白柯还没来得及细想,他手中的那张令却突然散出一股温热。白柯觉得自己的魂魄不自觉地被它牵引走了一部分,他有些惊异,这张看似完全不能出箭的残令竟然会自己寻找灵魂?这种事情未免也太诡异了吧?
残令的前方浮现出了一道光圈,那些金色的光圈不停地向前方的黑暗扑去。然后那些阴影如同融化的羊脂一般,慢慢地露出它身后的光景。
舒爽的天光射了进来,杨毅昭憨厚地笑了笑。看来这的确是出口了。两个人秉足了气力向前奔跑,一头扎进那道光明之中。
“这就算是出来啦?”杨毅昭摸着自己的头发,似乎有些不敢相信。
“啊……”白柯没有答他的话,他默默地抚摸着一块巨大的山岩。和进入甬道的时候相同,出口在他们离开的一瞬间变成了一块巨大的山岩,触手带着石料特有的粗糙,被太阳烤得微微有点发热。杨毅昭显然也发现了这一点,他转身敲了敲那块山岩,表情复杂地看向白柯。
两人深深地对视一眼,算是达成了某种共识。这件诡异的事情最好还是不要轻易吐露,否则搞不好就会扯上什么不必要的麻烦。
“我们先回便民旅社再说。”杨毅昭拍了拍白柯的肩膀,然后装作不经意似的伏到他耳边,“那个东西你先收好,指不准这里已经有人进来了,别被发现。”
白柯不动声色地点了点头,好在杨毅昭对这一片还算得上熟悉。唯一比较令他们惊讶的是此时日头竟然挂在正东方,显然是上午的模样。因为手机等物件在甬道内暂时性地失去了工作能力,所以现在他们也说不清楚到底是什么时辰。只是两人都暗自感叹那无名地道的神怪,那种悸动的感觉变得更为强烈了几分。
“轰隆”
这个声音不是响在耳朵旁边,而是响在灵魂深处。白柯和杨毅昭迅速地对视一眼,白柯一边将自己矮身到一棵树的背后一边问道:“这是江南草坟群所谓的降生令吗?”

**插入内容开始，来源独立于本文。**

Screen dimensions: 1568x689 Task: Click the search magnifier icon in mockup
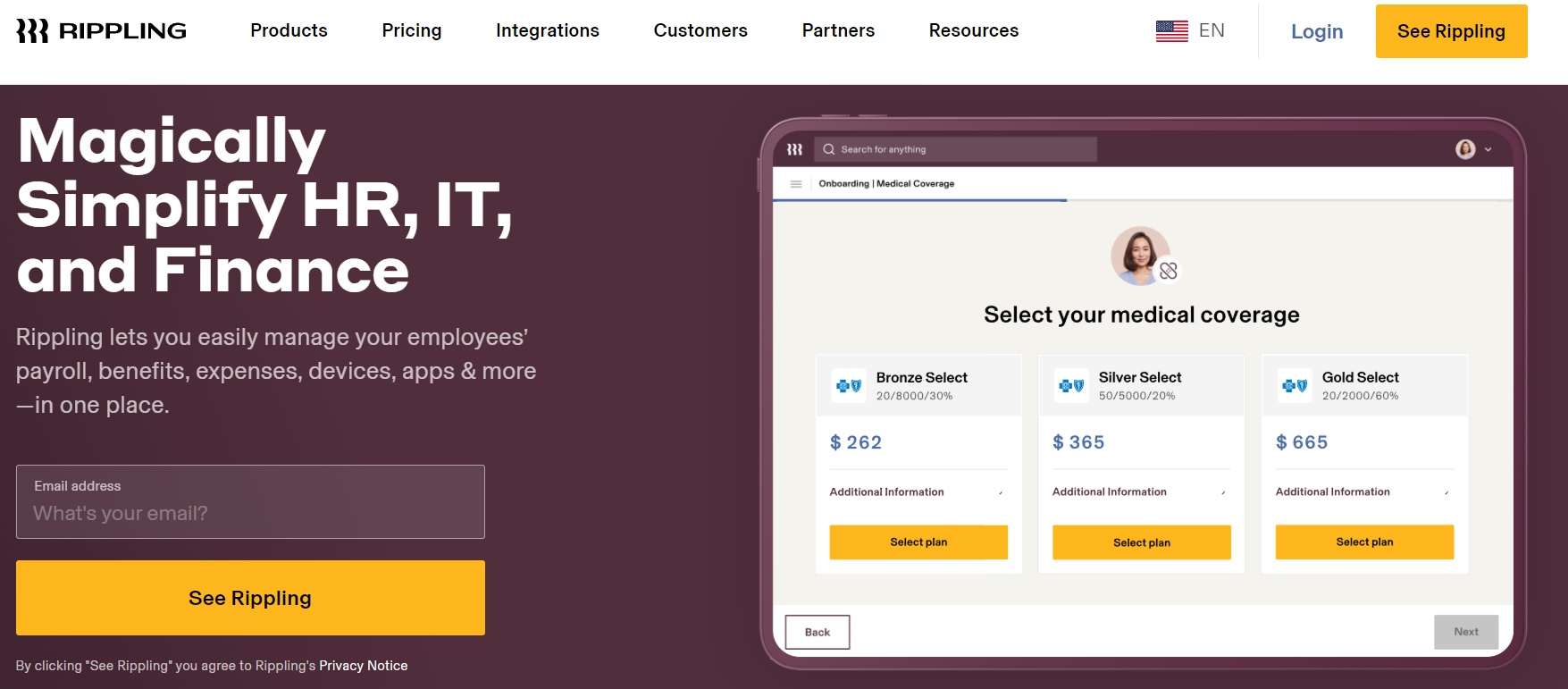point(829,149)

“不对,”杨毅昭的脸色很严肃,“这是令术,看来已经有人到这里来了……该死,我们到底在那里待了多久啊,我明明连小便都没有去……”
“现在不是纠结撒不撒尿的问题了!”白柯感觉那种轰鸣声变得愈发的剧烈,他的灵魂有种要被震碎的痛楚,“那些令师是想杀人吗?”
“不对,他们在唤灵。”杨毅昭的脸色沉了下来,“那张令是‘震魂钟’,一般情况下用来震慑灵魂,但是如果结合特殊手段的话也可以召唤出某些潜藏的灵。”
“特殊手段?”
杨毅昭闭上了眼睛,白柯几乎感觉得到他的灵魂游走时那种浑厚而强劲的气息,“这里有九个人在同时使用‘震魂钟’,而且按照他们的方位来看,应该是按照某种特殊的排列规则来的……这是一个令阵,由发动令术的令师组成的阵。”
“理论上来讲他们要召唤的应该不是我们才对,”杨毅昭收回了魂魄,脸色又沉凝了几分,“现在我们这种感觉大概只是来源于副效果罢了。”
白柯紧紧闭上了双眼,面目狰狞,就在那个瞬间,他灵魂深处的嗡鸣声变得更加尖锐了几分,他觉得自己时刻都有可能被撕成碎片。手中的那张残令倒是很安分,看来那群人的目标应该也不是它才对……
刺啦。
所有的嗡鸣声在一瞬间全部消失了,似乎是被什么东西给生生地破坏了。白柯睁开眼睛,看到的确是同样一脸迷茫的杨毅昭,似乎他也不明白为什么会有这样的情况。
“他们失手了?”白柯问道。
杨毅昭的双眼半闭,在令师活动的地方,神识很多时候要比眼睛还要方便,“那里……白柯,那里!”他的手指指向白柯身后的一片森林,“那里有人!”
白柯猛地扭过脑袋,一个黑色的身影却在树影交错中彻底消失了,只剩下白日的炎灼的天光,气氛压抑得有些怕人。